▸ Work to complete: Rewrite the entries from the line containing "Task: Choose the Aug label on the x-axis" through the end of the entries, both ends included, keeping every request unchanged and offsetting each coordinate in the answers by adding 130 to it. Leave the pictures out of your response.
** Start of Extracted entries **
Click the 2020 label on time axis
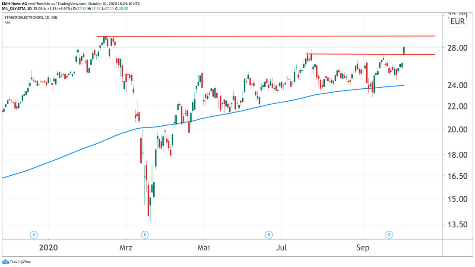Viewport: 475px width, 267px height. tap(48, 248)
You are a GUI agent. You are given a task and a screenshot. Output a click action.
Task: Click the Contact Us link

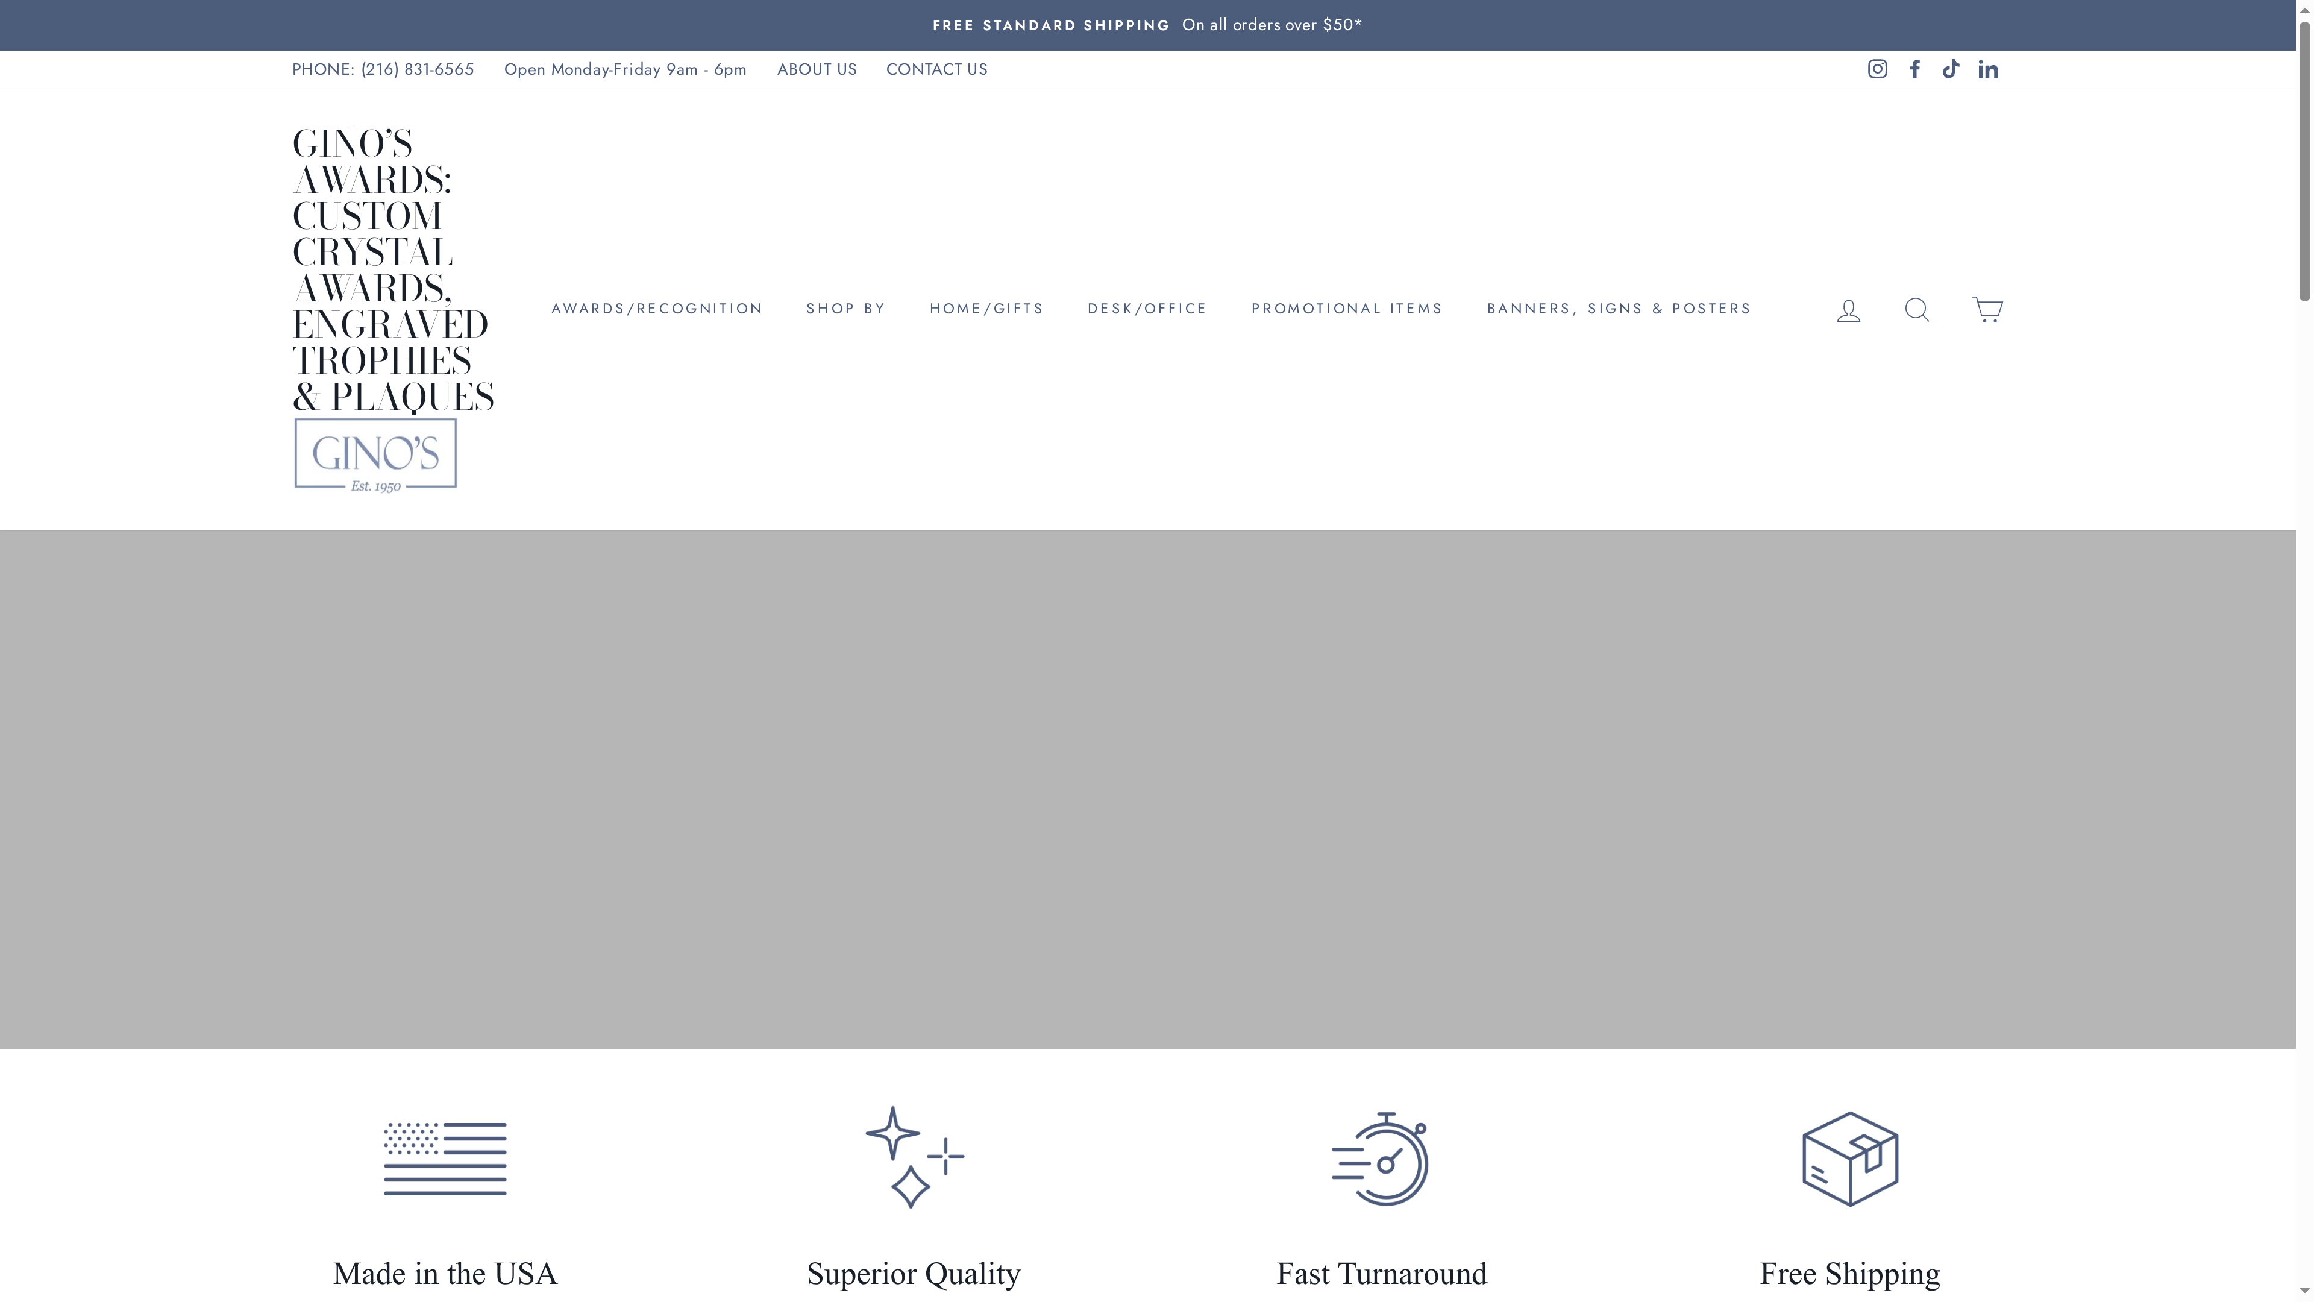(937, 69)
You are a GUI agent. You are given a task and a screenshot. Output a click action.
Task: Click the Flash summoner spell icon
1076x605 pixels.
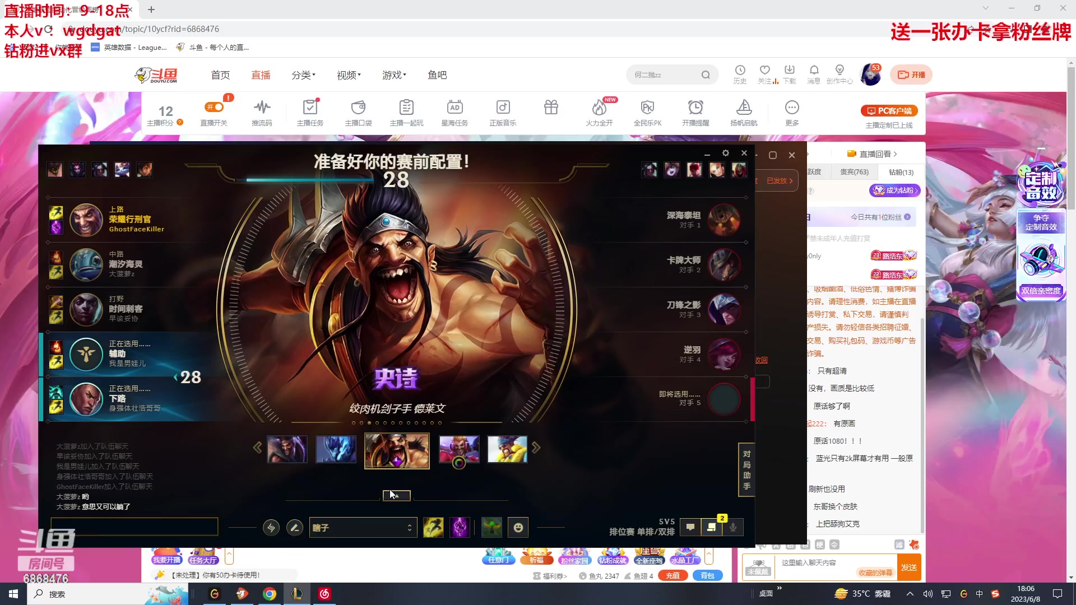pyautogui.click(x=433, y=527)
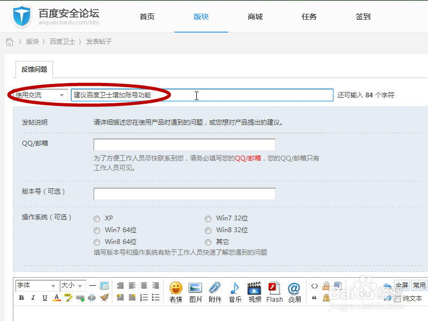The width and height of the screenshot is (428, 321).
Task: Select the 其它 operating system option
Action: tap(208, 241)
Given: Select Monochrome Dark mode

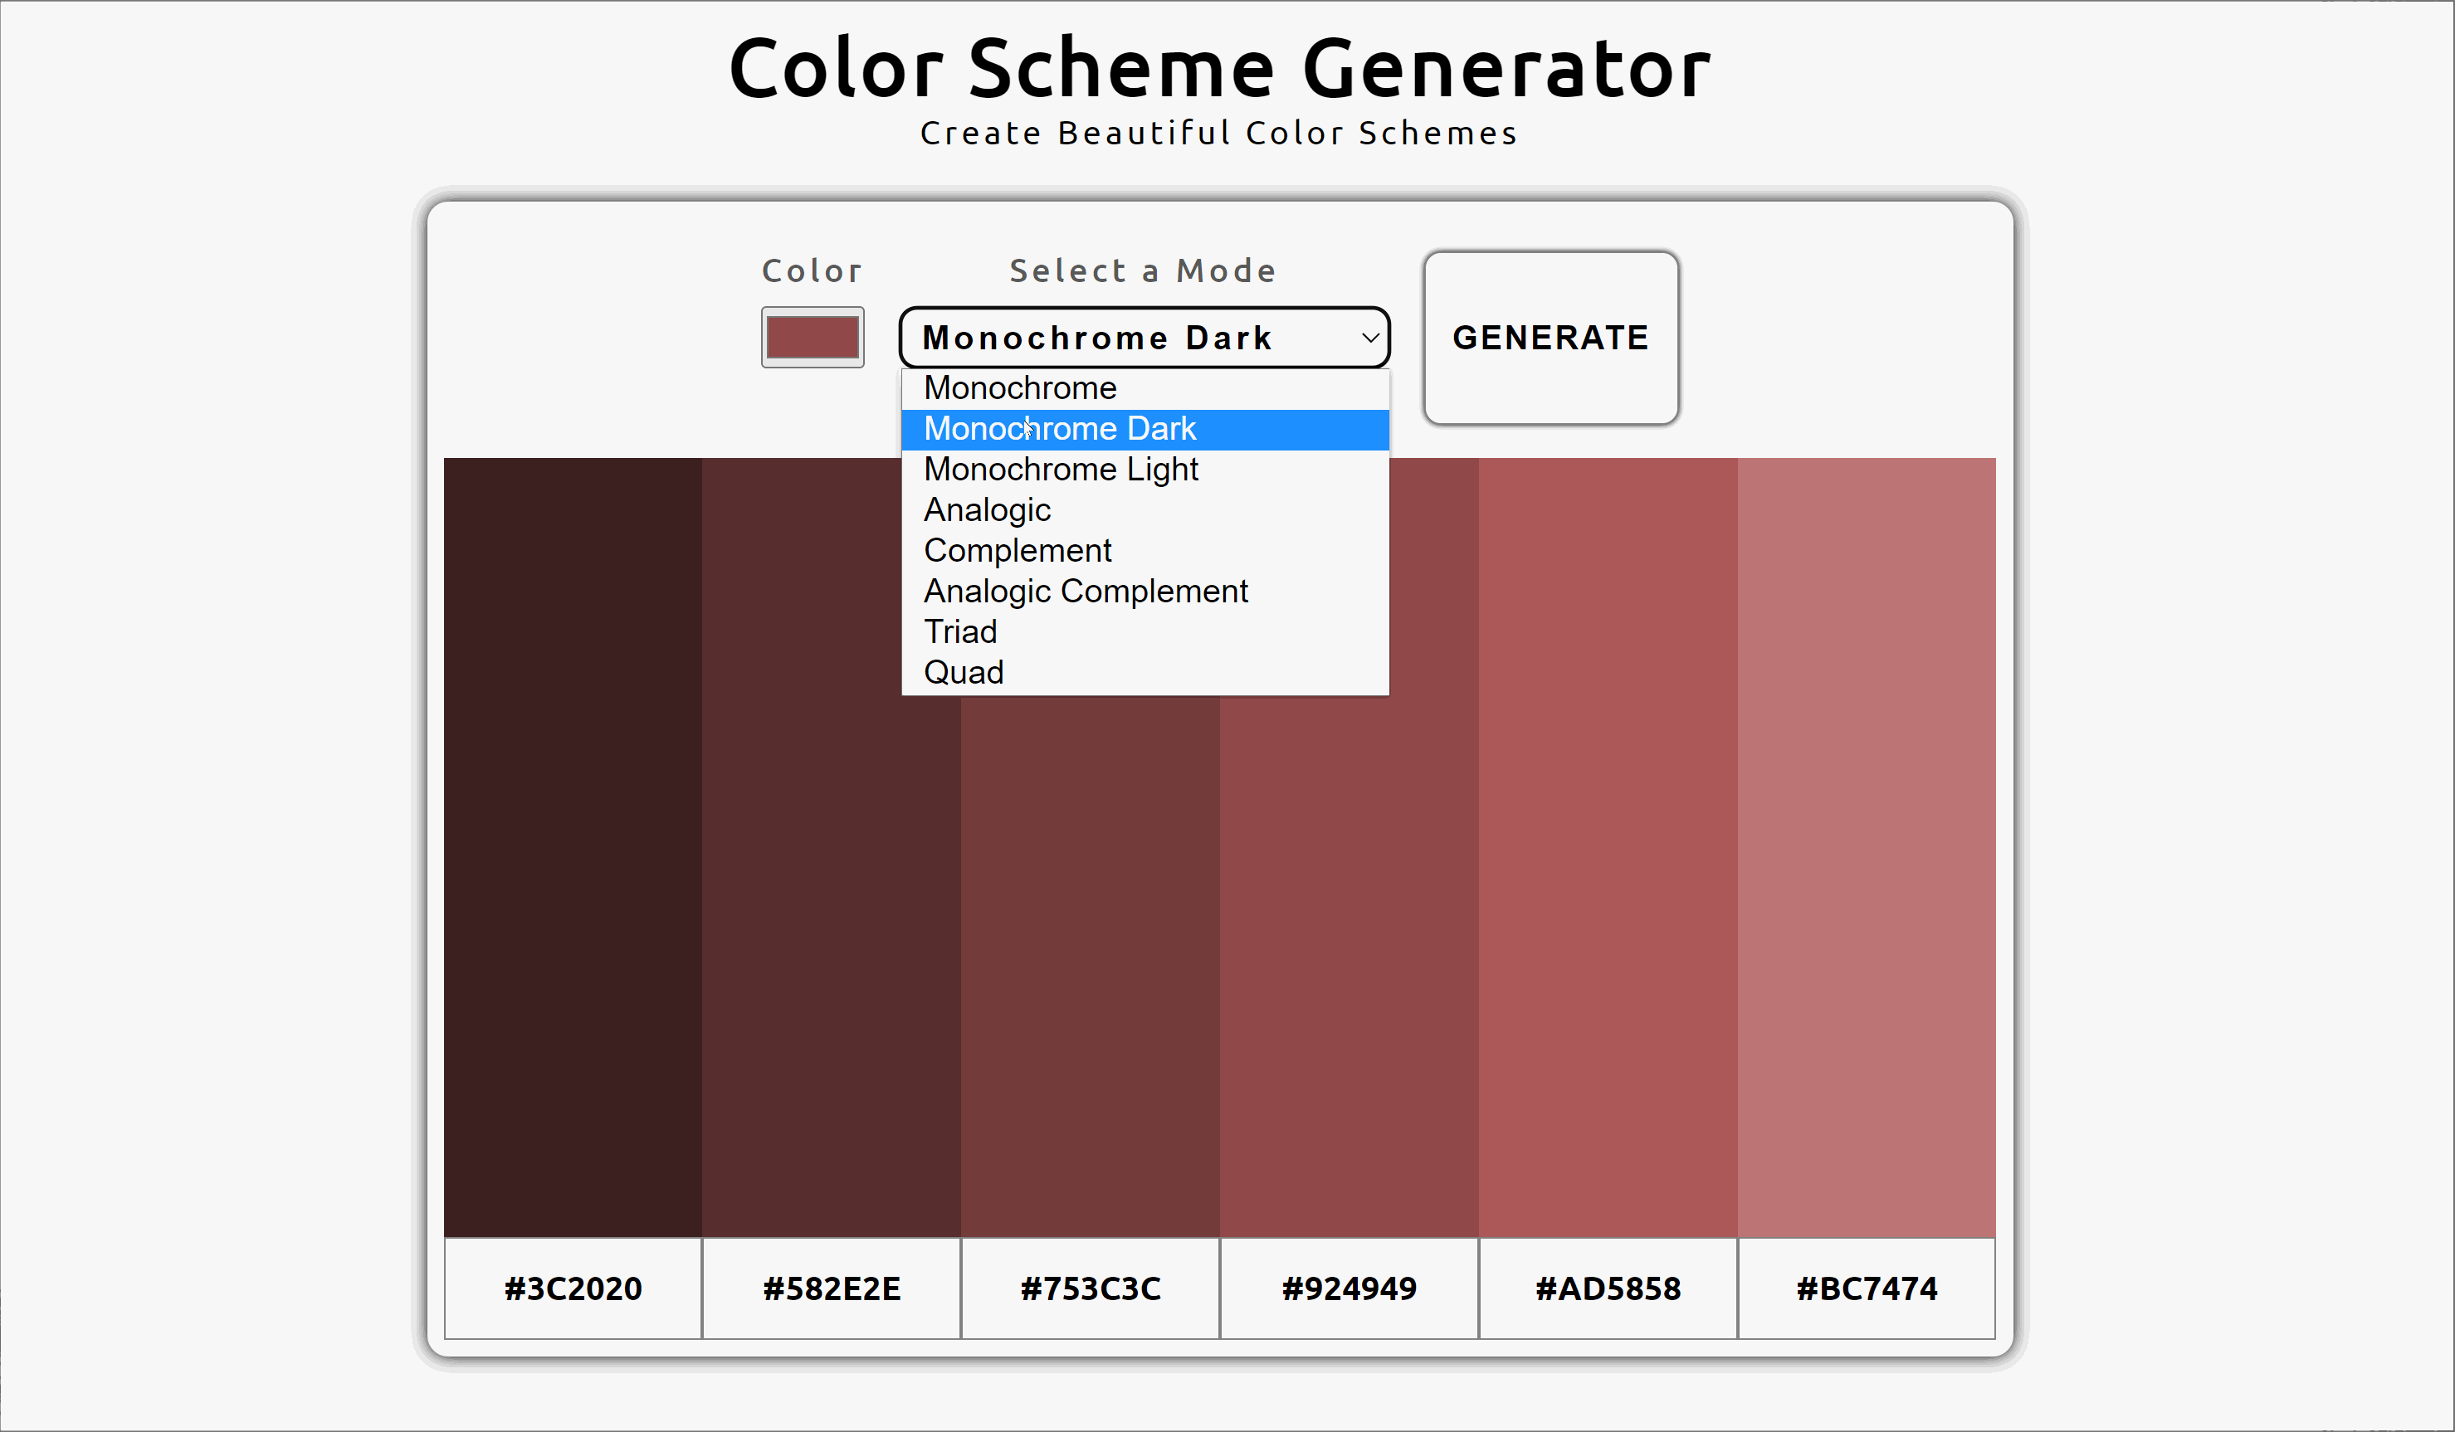Looking at the screenshot, I should click(1059, 429).
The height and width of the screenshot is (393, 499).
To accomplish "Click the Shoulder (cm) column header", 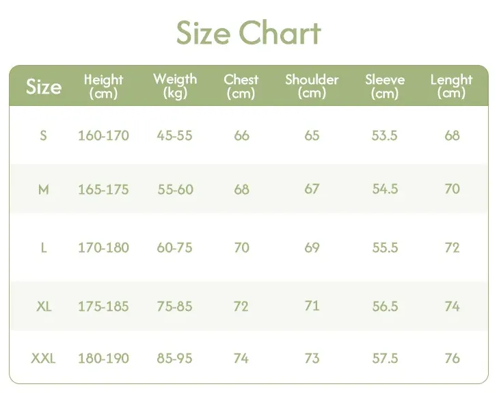I will coord(312,86).
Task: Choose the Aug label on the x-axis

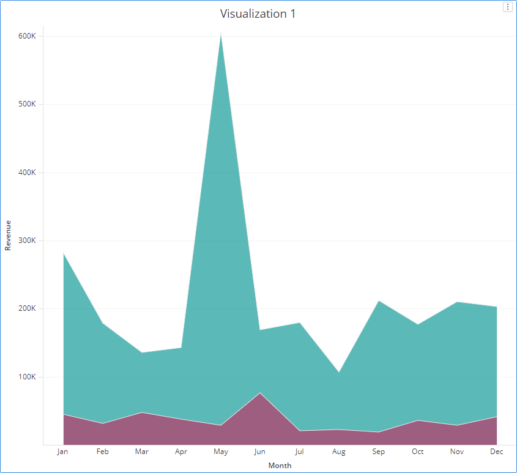Action: click(x=339, y=452)
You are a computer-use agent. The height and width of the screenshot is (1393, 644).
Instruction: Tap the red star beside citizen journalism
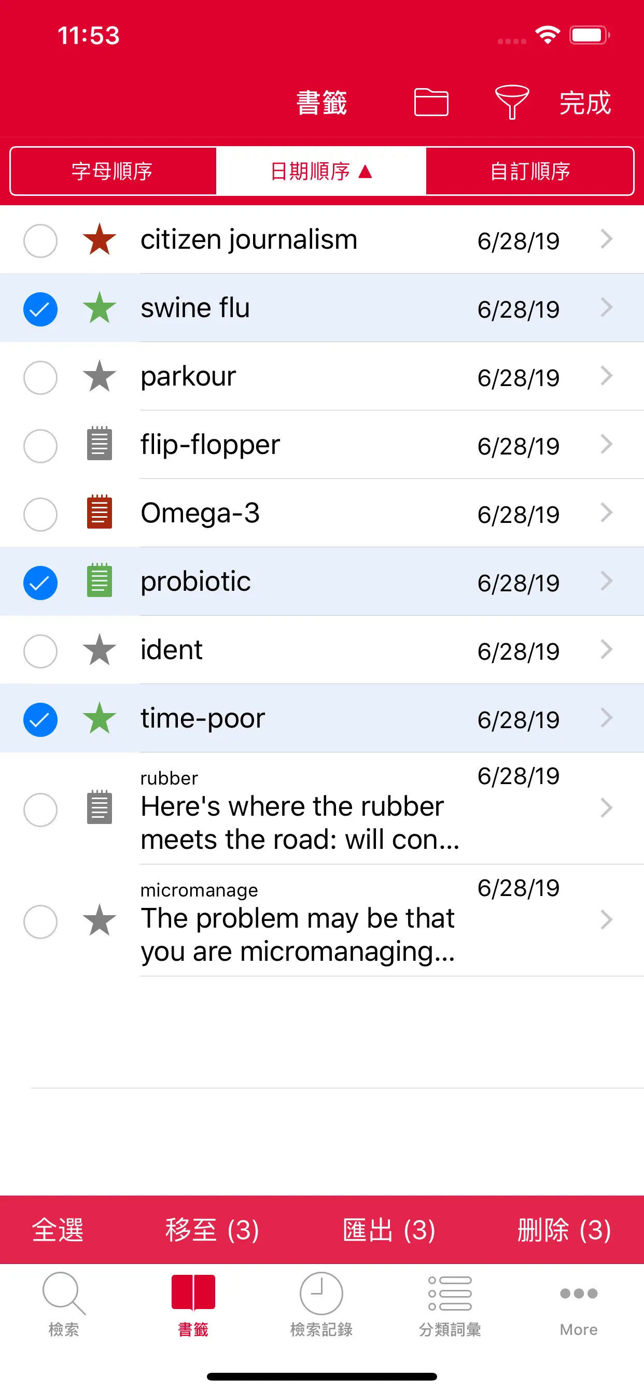pos(100,239)
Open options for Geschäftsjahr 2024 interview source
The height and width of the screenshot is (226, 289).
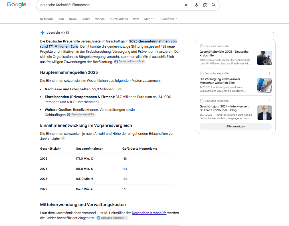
** End of Extracted entries **
▸ Response to the exercise:
Task: Choose the Aug label on the x-axis

Action: click(x=469, y=582)
You are a computer-use agent. The height and width of the screenshot is (1393, 644).
Instruction: Tap the red star beside citizen journalism
pos(230,369)
Open options for Geschäftsjahr 2024 interview source
The height and width of the screenshot is (226, 289).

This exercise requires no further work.